With the industry focused on risk retention groups, little attention has been given to purchasing groups–the other entity enabled by the Liability Risk Retention Act.
In fact, the rise in PG formations since 2005 could be viewed as a reaction to a steadily softening market.
In contrast to risk retention groups, formed as insurance companies owned by their insureds, PGs are comprised of commercial insureds–of public and private entities–who band together to obtain liability coverage from admitted insurance companies, surplus lines carriers or RRGs.
From 1990 to 2000, with the exception of one year, PG formations consistently outnumbered PG retirements.
In 2001 that trend reversed, as retirements outstripped formations and remained in that pattern for the next three years through 2004.
In 2005, as the commercial property-casualty insurance market softened, PGs began to grow, with formations once again outnumbering retirements.
Over the last five years, the number of PG formations has steadily increased, while PG retirements have consistently declined during the same period.
While PGs have not regained the dramatic numbers seen during the soft market years of the 1990s–when more than 100 PGs were formed in each year from 1997 to 1999–they nonetheless have made a comeback. They have shown steady growth over the last five years, ending 2008 with the highest number of PGs ever achieved, at 778.
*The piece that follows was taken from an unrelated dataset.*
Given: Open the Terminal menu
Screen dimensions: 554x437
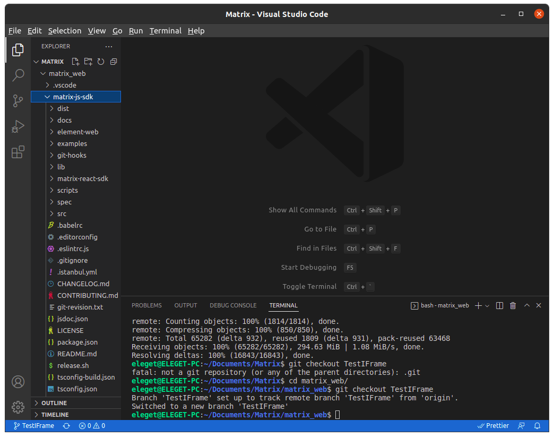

The business areas that have shown the greatest growth since 2005 are:
o Professional Services–38 PGs were formed, providing liability coverage for architects and engineers, attorneys, financial planners, funeral directors, insurance professionals, and stockbrokers.
o Property Development–37 PGs were formed, providing liability coverage for contractors, landowners and developers, real estate professionals, and property owners and managers.
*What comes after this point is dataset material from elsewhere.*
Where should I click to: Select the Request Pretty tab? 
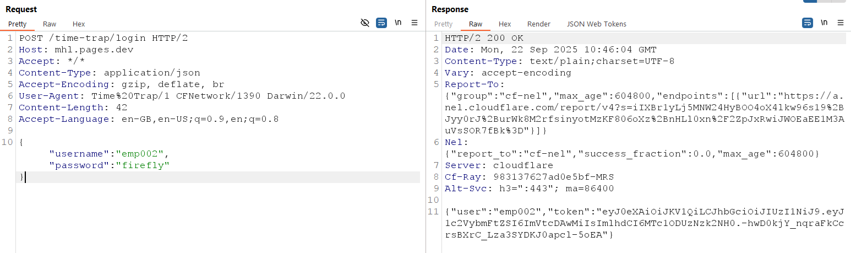(x=17, y=24)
o Health Care–37 PGs were formed, providing liability coverage for hospitals and affiliates, nursing homes, other health care practitioners, and physicians.
o Transportation–22 PGs were formed, providing liability coverage for commercial vehicles, port operators, and trucking owners and operators.
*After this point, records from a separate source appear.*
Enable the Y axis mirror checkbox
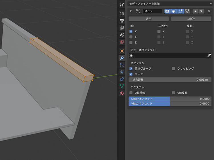Viewport: 214px width, 160px height. (x=131, y=37)
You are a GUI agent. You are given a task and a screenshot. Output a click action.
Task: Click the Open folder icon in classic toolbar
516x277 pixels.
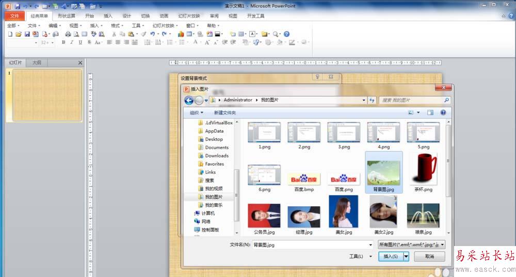[x=18, y=34]
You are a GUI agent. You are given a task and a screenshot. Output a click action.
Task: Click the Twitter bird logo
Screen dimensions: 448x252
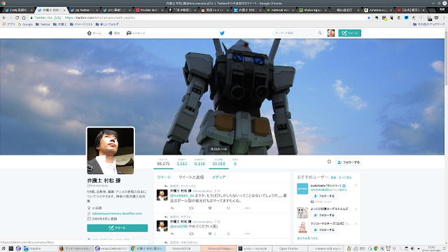pyautogui.click(x=222, y=33)
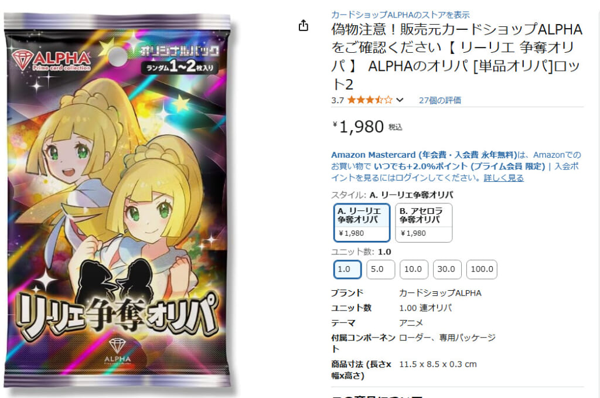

PGs offer significant benefits for all parties to the transaction.
o For insureds, they offer the ability to negotiate tailor-made coverages at favorable rates with insurers.
o For insurers, PGs offer the ability to achieve economies of scale, writing profitable programs while lowering costs and increasing service to insurance buyers.
o For agents and brokers, PGs offer the ability to expand existing programs and initiate new ones for select books of business.